| Exercise |
Your response to the data below should hold nothing except the lines from the one containing "Task: Open the Kornouty navigation menu item" down to the one containing "The height and", reproduced exactly and without pictures.

Records drawn from a dataset
★ ★ ★

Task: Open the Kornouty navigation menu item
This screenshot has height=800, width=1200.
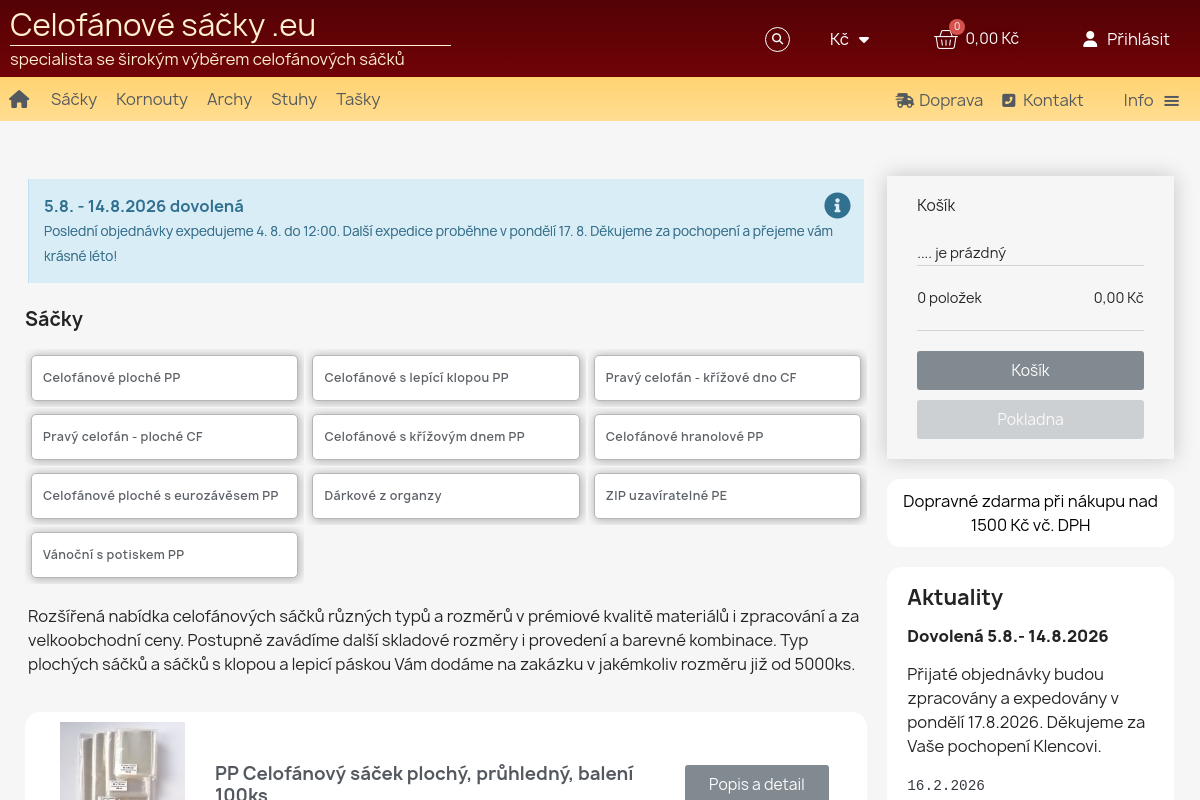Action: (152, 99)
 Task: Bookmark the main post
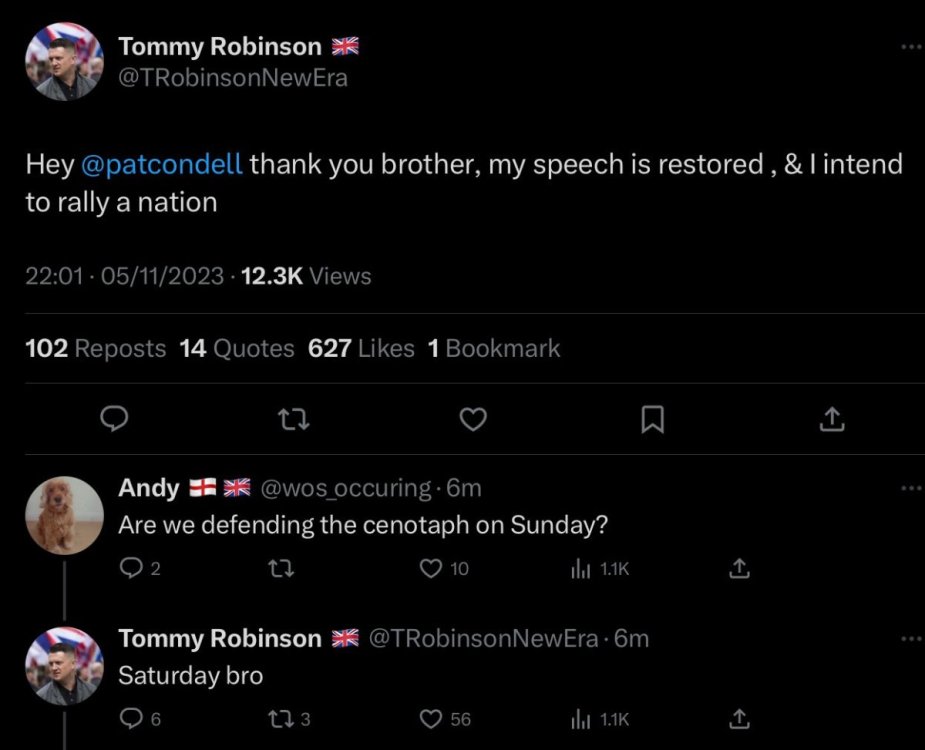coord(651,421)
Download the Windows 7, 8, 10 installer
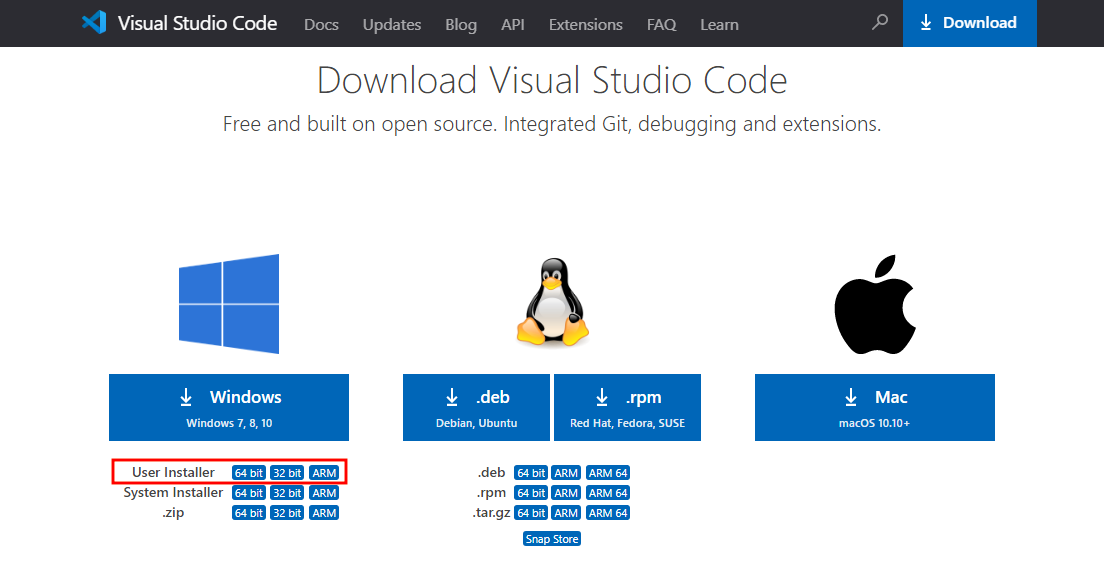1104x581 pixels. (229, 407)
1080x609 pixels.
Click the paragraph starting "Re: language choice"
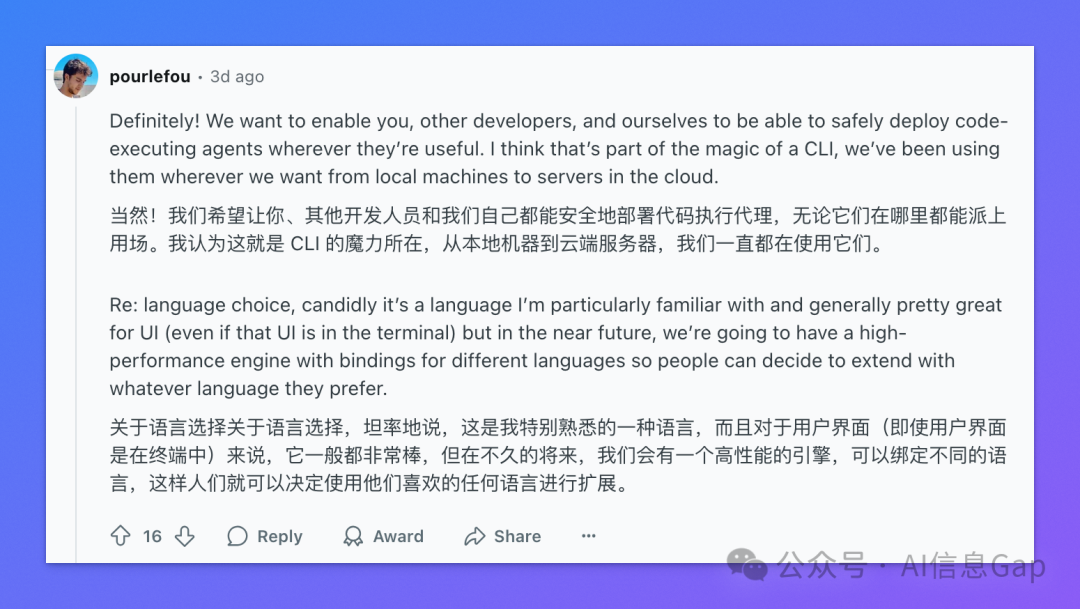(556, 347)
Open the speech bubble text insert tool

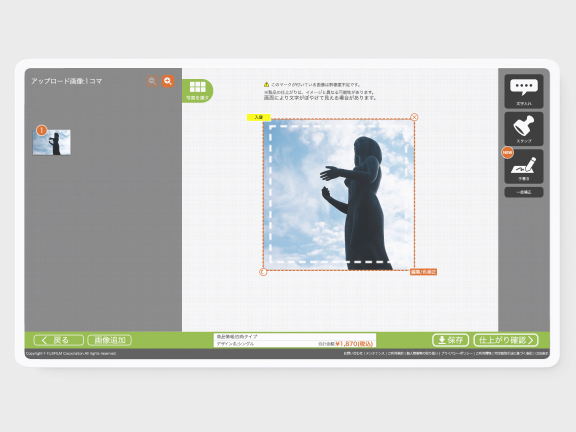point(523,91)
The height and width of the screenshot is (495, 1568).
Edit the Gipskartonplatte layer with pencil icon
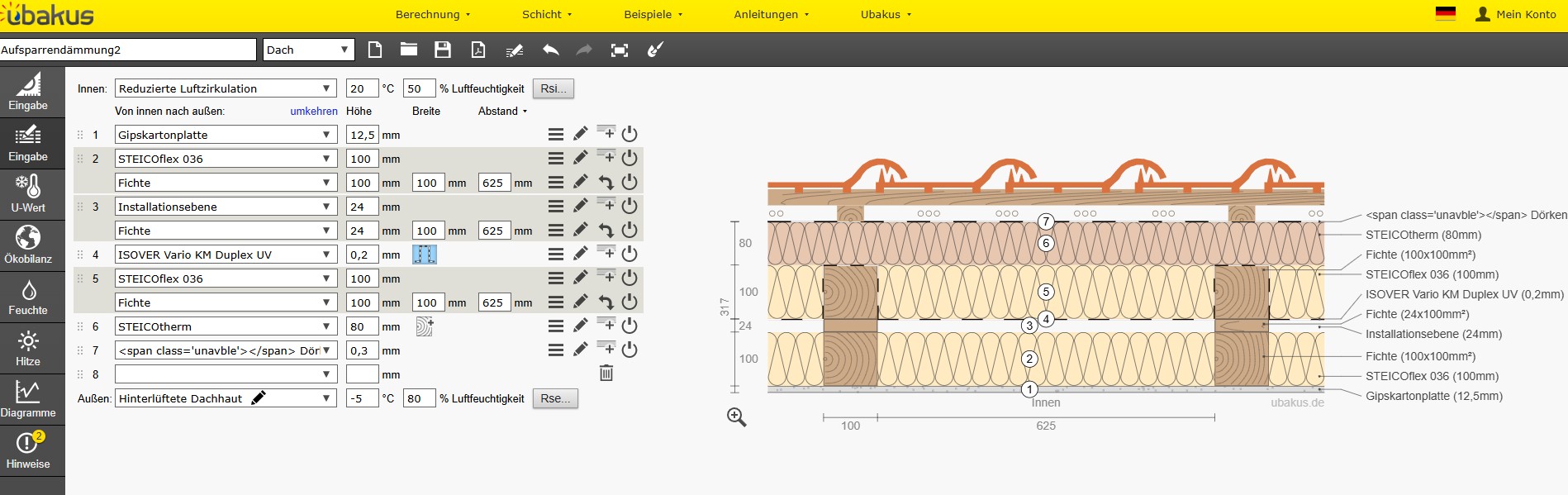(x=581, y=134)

★ ★ ★

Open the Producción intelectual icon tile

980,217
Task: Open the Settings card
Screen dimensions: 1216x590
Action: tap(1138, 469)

★ ★ ★

| Written response |
Task: Open the Kornouty navigation menu item
This screenshot has height=800, width=1200.
Action: (152, 99)
 Task: Bookmark the main post
coord(651,421)
Download the Windows 7, 8, 10 installer
1104x581 pixels. (229, 407)
1080x609 pixels.
Click the paragraph starting "Re: language choice"
(556, 347)
Open the speech bubble text insert tool

point(523,91)
The height and width of the screenshot is (495, 1568).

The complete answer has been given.